Les CCI et les Chambres de métiers face à un nouveau tour de vis budgétaire
Un rapport sénatorial met en lumière l’importance des chambres consulaires pour les petites entreprises, tout en appelant à une meilleure coordination et une évaluation plus rigoureuse de leurs actions. Ces recommandations pourraient mener à une nouvelle réduction de leurs financements lors des discussions budgétaires de cet automne.
Les chambres de commerce et d’industrie (CCI) ainsi que les chambres de métiers et de l’artisanat (CMA) pourraient faire face à un scénario similaire à celui de l’année dernière, où le gouvernement avait envisagé de diminuer significativement leurs ressources financières.
Un rapport du Sénat, présenté par les sénateurs Thierry Cozic et Frédérique Espagnac, souligne que bien que l’utilité de ces institutions ne soit pas remise en question, des améliorations dans la coordination et la clarté de leurs missions sont nécessaires. Le rapport évoque une possible réduction des financements sous prétexte de diminuer les doublons dans les services offerts.
Un travail salué et reconnu
Le rapport, dévoilé le 8 juillet, reconnaît le rôle crucial des CCI et CMA comme points d’entrée pour les TPE, PME et artisans, souvent sans les ressources nécessaires pour faire appel à des consultants privés. En 2024, les CMA ont assisté près de 96 000 porteurs de projet, dépassant largement leur objectif de 50 000. De leur côté, les CCI ont observé une augmentation de 73 % du nombre de porteurs sensibilisés entre 2019 et 2024. Dans le domaine de l’export, le nombre de primo-exportateurs accompagnés a presque doublé, passant de 2 135 à 3 929.
Mais trop de chevauchements
Cependant, les sénateurs pointent du doigt des difficultés dans les transitions numérique et écologique, où les CCI et CMA peinent à convertir les sensibilisations en accompagnements techniques. Le rapport souligne la nécessité de clarifier leurs rôles, leur assignant une mission de généralistes territoriaux, avant de passer le relais à des opérateurs spécialisés.
Environ 30 % des entreprises sous la tutelle des CCI et 55 % de celles des CMA seraient « double ressortissantes », ce qui entraîne une offre jugée trop éclatée et peu lisible. Les sénateurs excluent une fusion des deux entités, privilégiant plutôt des partenariats formalisés et un pilotage renforcé par CCI France et CMA France.
Conséquences budgétaires
Le rapport ne préconise pas de nouvelles réductions budgétaires, tout en reconnaissant que les chambres consulaires demeurent indispensables. Toutefois, les appels à rationaliser et à auditer leurs missions pourraient fournir au ministère des Finances des arguments pour justifier d’éventuelles coupes budgétaires.

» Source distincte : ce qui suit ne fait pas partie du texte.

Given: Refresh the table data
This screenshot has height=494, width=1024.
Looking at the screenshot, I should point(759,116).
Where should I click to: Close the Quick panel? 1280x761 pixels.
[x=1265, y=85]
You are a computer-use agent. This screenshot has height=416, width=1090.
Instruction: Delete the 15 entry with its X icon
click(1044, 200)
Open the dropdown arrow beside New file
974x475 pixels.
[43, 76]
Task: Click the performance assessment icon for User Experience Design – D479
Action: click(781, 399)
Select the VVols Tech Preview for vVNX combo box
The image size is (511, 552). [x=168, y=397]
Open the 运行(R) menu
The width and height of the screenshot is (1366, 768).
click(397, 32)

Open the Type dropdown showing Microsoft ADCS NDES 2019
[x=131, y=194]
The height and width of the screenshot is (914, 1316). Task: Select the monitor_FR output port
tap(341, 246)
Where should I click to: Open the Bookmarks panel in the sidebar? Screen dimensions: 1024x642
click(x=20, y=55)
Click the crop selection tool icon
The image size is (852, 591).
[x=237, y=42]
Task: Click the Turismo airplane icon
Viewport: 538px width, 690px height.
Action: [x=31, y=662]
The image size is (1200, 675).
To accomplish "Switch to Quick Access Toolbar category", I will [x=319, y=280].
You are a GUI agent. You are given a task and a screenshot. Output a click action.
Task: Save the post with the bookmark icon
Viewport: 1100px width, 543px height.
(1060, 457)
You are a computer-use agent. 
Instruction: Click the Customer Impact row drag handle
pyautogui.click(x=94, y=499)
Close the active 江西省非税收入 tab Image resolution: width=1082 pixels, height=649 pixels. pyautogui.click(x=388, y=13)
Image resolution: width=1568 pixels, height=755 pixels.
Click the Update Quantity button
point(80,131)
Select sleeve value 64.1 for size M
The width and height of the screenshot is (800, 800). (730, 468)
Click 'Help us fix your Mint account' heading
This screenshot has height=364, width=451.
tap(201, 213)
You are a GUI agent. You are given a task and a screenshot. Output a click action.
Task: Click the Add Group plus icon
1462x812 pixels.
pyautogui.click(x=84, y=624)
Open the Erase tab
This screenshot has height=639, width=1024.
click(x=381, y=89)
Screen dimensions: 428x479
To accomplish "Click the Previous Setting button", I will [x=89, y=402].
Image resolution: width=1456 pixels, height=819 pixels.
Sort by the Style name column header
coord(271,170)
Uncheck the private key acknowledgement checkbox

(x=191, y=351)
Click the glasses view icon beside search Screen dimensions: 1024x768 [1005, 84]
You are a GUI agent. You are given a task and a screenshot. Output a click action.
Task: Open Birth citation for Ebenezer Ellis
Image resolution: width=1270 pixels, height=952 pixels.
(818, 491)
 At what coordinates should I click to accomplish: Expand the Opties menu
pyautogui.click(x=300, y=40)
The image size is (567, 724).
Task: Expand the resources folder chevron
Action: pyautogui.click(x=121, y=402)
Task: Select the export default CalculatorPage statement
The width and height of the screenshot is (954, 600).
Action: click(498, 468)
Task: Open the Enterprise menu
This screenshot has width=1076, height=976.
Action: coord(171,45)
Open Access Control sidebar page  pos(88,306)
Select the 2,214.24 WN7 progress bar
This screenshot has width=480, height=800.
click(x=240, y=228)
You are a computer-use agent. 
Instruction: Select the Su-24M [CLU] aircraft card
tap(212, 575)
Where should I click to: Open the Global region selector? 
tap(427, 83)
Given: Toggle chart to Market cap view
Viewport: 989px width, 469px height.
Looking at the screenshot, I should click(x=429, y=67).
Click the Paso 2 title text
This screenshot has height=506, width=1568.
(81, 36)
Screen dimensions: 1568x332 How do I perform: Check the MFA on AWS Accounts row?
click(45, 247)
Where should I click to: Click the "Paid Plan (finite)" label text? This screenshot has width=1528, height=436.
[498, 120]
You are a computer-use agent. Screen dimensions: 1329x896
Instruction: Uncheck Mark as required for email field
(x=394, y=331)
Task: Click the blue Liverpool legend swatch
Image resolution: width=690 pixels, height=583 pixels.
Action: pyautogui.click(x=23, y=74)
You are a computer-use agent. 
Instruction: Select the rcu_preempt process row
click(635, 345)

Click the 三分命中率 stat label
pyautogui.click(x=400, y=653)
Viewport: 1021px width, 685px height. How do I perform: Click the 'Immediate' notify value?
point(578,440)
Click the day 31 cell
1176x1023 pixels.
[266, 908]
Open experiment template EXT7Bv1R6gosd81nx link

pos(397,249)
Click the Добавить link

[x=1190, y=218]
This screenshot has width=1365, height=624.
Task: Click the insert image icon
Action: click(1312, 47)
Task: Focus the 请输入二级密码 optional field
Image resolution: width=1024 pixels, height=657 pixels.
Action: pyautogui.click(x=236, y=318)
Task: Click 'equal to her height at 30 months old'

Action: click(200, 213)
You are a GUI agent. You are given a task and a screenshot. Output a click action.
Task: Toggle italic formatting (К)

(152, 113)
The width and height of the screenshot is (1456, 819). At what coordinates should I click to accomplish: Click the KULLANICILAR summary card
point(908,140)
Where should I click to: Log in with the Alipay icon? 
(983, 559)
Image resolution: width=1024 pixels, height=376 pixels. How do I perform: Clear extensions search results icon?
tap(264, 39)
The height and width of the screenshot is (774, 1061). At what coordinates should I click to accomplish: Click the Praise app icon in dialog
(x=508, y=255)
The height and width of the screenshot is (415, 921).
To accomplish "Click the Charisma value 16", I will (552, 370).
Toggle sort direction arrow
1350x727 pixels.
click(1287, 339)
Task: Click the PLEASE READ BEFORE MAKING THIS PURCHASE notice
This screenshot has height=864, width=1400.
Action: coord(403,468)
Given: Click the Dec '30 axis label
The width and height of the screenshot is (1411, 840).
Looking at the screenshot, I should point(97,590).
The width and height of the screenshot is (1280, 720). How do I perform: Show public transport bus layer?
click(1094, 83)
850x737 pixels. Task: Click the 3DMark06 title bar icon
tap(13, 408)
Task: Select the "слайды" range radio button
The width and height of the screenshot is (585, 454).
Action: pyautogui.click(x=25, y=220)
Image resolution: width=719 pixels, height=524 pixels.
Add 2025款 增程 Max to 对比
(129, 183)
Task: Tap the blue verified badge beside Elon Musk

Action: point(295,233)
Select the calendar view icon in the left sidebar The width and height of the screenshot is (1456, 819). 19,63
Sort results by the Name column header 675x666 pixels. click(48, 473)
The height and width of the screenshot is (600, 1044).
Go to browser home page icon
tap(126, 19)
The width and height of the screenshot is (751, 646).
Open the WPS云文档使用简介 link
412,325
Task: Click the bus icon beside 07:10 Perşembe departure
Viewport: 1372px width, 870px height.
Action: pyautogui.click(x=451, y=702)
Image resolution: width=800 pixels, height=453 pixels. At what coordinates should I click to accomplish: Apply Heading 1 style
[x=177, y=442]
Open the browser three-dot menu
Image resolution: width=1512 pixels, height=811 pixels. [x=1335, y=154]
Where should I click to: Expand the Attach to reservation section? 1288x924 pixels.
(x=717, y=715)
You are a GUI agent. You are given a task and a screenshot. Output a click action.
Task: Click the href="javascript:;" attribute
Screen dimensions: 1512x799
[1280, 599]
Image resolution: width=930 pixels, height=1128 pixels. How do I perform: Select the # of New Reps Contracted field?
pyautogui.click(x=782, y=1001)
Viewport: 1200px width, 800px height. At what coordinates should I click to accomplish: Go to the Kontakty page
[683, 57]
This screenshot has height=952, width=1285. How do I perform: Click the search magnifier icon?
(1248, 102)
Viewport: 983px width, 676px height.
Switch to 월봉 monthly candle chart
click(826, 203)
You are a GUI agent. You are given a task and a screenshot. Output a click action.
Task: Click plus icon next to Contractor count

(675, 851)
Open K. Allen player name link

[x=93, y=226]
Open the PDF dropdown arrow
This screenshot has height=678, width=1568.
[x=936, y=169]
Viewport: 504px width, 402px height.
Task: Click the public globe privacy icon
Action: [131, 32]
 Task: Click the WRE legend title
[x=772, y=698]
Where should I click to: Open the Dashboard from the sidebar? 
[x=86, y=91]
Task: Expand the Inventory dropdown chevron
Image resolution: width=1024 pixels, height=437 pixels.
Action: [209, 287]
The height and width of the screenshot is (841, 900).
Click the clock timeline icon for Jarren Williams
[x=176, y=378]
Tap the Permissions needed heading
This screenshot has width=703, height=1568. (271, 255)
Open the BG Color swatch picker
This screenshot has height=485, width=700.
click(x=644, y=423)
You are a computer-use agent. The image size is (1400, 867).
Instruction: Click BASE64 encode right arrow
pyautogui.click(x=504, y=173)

Entre 2016 et 2026, le plafond de la taxe affectée aux CCI a chuté de 1,055 milliard à 505,1 millions d’euros, tandis que celui des CMA est passé de 280 millions en 2013 à 150,4 millions en 2026. Ces diminutions de financement, associées à des prestations facturées qui ne compensent qu’en partie cette perte, mettent en péril la viabilité des services offerts aux entreprises.
Le climat est tendu, avec des menaces de démission du président de CCI France, Alain Di Crescenzo, face aux réductions budgétaires proposées. Bien que le rapport sénatorial ne demande pas de nouvelles ponctions, il pourrait alimenter un débat sur les financements des chambres consulaires à l’approche des discussions budgétaires.
Source : Rapport sénatorial sur les chambres consulaires.